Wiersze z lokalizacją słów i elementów
___
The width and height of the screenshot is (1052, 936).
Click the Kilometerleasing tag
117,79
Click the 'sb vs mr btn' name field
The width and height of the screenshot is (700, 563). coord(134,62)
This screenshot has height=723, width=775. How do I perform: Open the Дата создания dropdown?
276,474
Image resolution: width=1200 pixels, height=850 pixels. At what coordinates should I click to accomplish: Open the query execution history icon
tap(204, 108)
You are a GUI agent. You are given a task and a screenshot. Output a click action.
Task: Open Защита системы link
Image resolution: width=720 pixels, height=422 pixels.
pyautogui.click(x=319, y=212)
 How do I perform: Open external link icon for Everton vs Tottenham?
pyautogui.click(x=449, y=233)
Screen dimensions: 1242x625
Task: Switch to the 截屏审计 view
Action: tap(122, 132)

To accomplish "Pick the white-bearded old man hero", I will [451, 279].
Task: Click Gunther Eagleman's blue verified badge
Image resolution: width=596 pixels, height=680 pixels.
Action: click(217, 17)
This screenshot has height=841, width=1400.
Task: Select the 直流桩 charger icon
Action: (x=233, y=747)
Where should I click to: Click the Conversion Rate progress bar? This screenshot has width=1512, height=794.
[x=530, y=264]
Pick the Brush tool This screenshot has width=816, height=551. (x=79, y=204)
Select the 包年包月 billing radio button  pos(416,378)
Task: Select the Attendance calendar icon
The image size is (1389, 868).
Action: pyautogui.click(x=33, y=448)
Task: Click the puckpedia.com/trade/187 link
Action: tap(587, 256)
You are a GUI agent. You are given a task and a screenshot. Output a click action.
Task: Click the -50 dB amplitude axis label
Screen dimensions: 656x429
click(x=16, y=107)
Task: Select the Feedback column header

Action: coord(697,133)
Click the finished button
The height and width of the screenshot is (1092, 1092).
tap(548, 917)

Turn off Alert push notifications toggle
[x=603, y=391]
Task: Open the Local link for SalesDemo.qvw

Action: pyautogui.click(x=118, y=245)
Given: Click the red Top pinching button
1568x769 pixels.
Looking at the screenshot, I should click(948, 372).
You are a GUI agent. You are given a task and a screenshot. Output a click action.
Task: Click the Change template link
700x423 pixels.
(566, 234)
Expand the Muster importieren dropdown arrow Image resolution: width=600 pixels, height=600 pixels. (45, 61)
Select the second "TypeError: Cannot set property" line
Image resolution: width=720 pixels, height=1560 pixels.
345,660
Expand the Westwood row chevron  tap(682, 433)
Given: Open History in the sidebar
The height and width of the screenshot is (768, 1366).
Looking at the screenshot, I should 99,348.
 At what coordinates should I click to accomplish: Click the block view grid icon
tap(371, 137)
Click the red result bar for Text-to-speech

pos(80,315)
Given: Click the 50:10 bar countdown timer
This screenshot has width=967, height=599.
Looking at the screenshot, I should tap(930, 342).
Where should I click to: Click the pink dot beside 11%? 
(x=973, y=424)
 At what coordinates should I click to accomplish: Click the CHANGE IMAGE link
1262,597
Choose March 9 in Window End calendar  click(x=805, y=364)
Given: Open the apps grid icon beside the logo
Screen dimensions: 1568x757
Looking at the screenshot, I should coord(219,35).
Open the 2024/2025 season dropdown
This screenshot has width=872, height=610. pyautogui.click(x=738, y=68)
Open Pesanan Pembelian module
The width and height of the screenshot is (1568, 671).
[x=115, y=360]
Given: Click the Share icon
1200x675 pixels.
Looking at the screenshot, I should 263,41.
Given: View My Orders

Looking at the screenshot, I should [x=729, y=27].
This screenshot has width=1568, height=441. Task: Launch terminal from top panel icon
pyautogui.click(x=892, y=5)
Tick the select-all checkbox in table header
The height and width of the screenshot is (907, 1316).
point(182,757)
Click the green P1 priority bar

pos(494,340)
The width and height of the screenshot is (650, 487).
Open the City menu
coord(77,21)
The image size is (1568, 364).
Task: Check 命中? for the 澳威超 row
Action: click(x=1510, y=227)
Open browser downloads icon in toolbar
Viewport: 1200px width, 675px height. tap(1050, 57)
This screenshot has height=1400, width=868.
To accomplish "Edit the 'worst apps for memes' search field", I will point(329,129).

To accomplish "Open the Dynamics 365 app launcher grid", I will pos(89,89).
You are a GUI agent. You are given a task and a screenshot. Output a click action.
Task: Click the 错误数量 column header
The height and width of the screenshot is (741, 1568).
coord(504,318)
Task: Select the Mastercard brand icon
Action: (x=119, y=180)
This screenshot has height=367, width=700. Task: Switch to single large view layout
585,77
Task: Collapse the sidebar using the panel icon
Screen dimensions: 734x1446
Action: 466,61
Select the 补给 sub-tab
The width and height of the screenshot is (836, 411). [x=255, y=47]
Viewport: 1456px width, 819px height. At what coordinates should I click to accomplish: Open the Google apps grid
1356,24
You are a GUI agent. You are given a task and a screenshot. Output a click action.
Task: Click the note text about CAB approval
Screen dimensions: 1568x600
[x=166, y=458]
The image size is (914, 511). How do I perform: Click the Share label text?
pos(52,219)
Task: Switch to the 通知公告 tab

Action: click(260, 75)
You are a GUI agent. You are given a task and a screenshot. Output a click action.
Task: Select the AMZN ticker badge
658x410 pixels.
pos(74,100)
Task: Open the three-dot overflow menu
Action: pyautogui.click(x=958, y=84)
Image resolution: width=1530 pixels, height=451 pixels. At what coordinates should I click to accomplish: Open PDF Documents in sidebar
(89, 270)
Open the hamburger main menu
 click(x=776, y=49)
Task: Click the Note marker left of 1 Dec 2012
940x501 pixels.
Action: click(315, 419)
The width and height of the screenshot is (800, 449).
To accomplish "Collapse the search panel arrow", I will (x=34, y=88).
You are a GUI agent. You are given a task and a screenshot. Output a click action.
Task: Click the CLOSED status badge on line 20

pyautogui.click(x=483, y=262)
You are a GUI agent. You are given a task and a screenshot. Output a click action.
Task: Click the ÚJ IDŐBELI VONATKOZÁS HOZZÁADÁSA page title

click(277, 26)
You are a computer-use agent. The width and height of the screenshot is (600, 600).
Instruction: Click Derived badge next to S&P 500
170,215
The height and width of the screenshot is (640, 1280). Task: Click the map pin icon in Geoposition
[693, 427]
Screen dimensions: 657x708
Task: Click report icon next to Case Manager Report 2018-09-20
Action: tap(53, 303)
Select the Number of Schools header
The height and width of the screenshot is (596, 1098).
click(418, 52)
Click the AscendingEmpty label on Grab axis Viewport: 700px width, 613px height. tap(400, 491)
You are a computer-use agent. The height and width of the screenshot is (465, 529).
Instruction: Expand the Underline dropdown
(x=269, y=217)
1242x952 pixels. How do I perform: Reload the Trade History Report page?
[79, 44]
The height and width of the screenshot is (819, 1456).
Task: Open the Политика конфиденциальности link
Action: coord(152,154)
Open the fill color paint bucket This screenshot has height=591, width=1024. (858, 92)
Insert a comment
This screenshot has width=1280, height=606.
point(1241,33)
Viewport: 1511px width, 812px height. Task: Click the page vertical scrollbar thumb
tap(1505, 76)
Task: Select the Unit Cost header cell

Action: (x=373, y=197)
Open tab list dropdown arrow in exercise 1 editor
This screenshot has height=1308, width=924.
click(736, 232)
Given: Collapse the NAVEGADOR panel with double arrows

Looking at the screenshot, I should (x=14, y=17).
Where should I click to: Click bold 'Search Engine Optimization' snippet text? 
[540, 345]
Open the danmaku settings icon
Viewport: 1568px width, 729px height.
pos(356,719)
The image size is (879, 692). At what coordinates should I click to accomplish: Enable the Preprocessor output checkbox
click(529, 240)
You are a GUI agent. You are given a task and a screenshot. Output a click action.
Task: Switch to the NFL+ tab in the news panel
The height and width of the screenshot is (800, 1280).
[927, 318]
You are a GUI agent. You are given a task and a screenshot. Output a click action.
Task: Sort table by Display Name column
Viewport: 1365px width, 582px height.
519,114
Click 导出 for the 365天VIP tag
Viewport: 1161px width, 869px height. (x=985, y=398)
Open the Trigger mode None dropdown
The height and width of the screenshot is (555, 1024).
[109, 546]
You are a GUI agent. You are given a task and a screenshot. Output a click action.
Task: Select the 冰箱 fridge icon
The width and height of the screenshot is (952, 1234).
___
Twoje zadanie =
Wyodrębnij z powyższych wierszy każdy, który zawiera słowo „menu”.

Odpowiedź do ćwiczenia =
Open the City menu
Task: Open the three-dot overflow menu
Open the hamburger main menu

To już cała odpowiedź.